High Line may be limited at peak times. At peak occupant capacity, visitors are requested to enter at Gansevoort Street (or 16th Street if elevator service is required). All access points will be open for egress.

Accessible entrances and features—

There are elevators at 14th Street and 16th Street. Future elevator sites include 23rd

Street, 30th Street and, in 2012, Gansevoort Street. Other accessible amenities on the High Line include benches with armrests, benches with a wheelchair spot next to them, accessible water fountains, and ramps to every area including the Northern Spur Overlook.

Pocket Parks and Squares

Abingdon Square, West Village

Abingdon Square Park shares its lineage with some of Greenwich Village’s earliest European landowners and social figures. Sir Peter Warren entered the British Navy as a volunteer in 1717 and rose to the rank of vice-admiral of the New York Fleet after the French and Indian War. By 1744, Warren had purchased a three-hundred-acre farm in the area known as Greenwich. Sir Peter and his wife Susannah De Lancey lived in a manor house with a large formal garden in the area now bounded by West 4th, Bleecker, Charles, and Perry Streets.

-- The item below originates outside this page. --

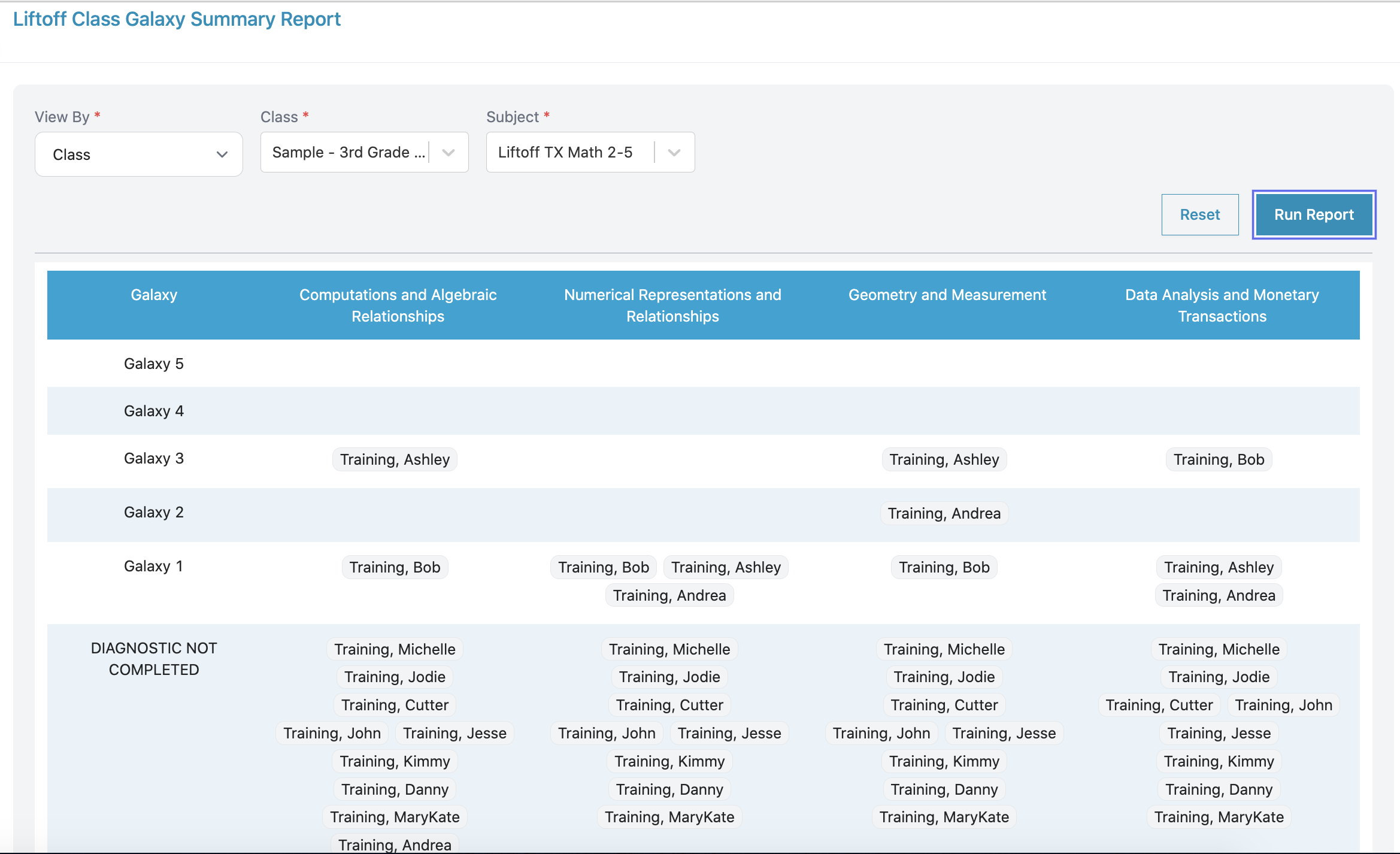
Task: Open the View By dropdown
Action: tap(138, 155)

Their eldest daughter Charlotte married Willoughby Bertie, the Fourth Earl of Abingdon, and a share of the Warren estate was part of her dowry. Her portion included the land that came to be known as Abingdon Square. The Goodrich Plan of Manhattan drawn in 1827 depicts Abingdon Square as a trapezoidal parcel between Eighth Avenue and Bank, Hudson, and Troy (later West 12th) Streets. On March 4, 1831, the Common Council resolved that the ground called Abingdon Square should be “enclosed as a public park” and appropriated $3000 “for the expense thereof.” The City acquired the parcel on April 22 and enclosed it with a cast iron fence in 1836. About fifty years later, Mayor Abram S. Hewitt promoted a citywide effort to improve public access to green spaces.

Sheridan Square Viewing Garden, Village

This small triangle at the intersection of Washington Place, West 4th Street, Barrow Street and Seventh Avenue South was named for Civil War General Philip Sheridan, in 1896. Sheridan Square served as a traffic-safety island, and then in 1982, the area went from a paved triangle to its present peaceful viewing garden on a busy traffic triangle in the heart of the Village.

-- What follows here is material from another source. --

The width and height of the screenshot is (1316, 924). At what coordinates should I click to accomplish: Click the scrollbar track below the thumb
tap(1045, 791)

Jackson Square, West Village

One of New York City’s oldest parks, Jackson Square Park has a long and rather obscure history. The triangular shape of the park is a result of the diagonal route of Greenwich Avenue, the oldest known road in Greenwich Village. Greenwich Avenue originated as an Indian trail and was called the Strand Road by Dutch colonists.

When and why the site came to be called Jackson Square is unclear. Most likely it was named after Andrew Jackson (1767-1845), the seventh President of the United States. The city acquired the land in 1826. The following improvements were made by May 1872: “5,900 square feet walks graded/103 cubic yards masonry in foundations/460 feet railing/462 feet coping/6 lamp-posts furnished and set.”

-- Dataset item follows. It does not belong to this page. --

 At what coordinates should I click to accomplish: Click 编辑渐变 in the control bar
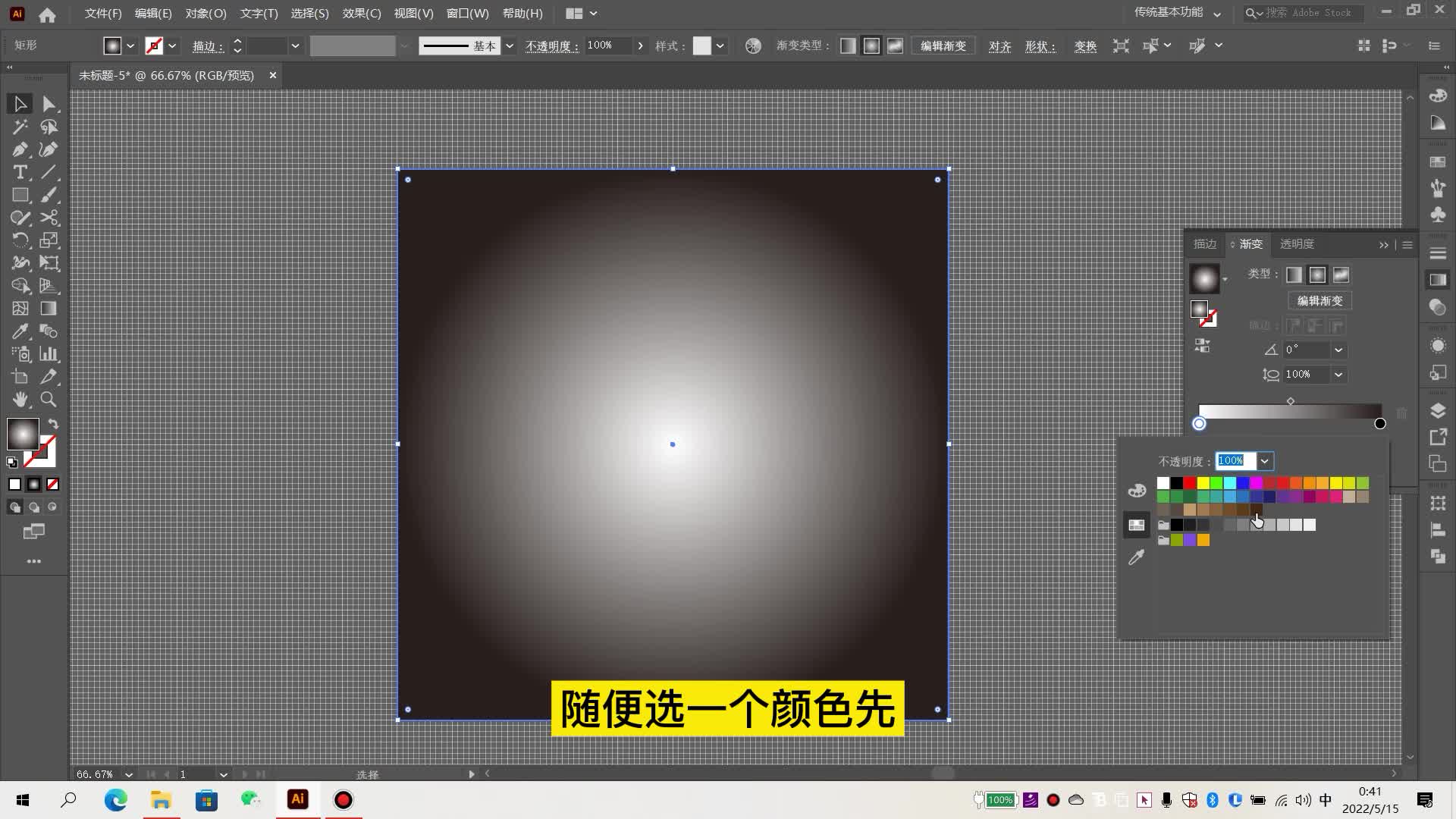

In 1913, Parks gardeners planted a new school garden plot at Jackson Square and left its upkeep to the “little farmers” in the neighborhood. The park underwent renovations in the 1930s when seventeen pin oaks were planted on the perimeter, the shower basin was replaced by a new wading pool, and new benches were installed.

Gardens of St. Luke’s in the Fields, Barrow and Christopher, at Hudson Street

The history of the church is not well known. One of the founding wardens was Clement Clarke Moore, a gentleman scholar of biblical Hebrew and Greek. He also penned, “T’was the Night before Christmas. Moore was the son of the Rector of Trinity Church, and Chasity Clarke, heiress of Chelsea Manor. He also donated the land for the General Theological Seminary, founded in 1817. The landscaping of the area maintains the beautiful look of the garden. The egress paths strive to keep as many of the garden’s original trees and shrubs as possible. In addition, the design involves replacing the chain link fencing along Barrow Street garden with St. Luke’s customary black wrought iron fence – keeping an attractive and consistent look to the church property.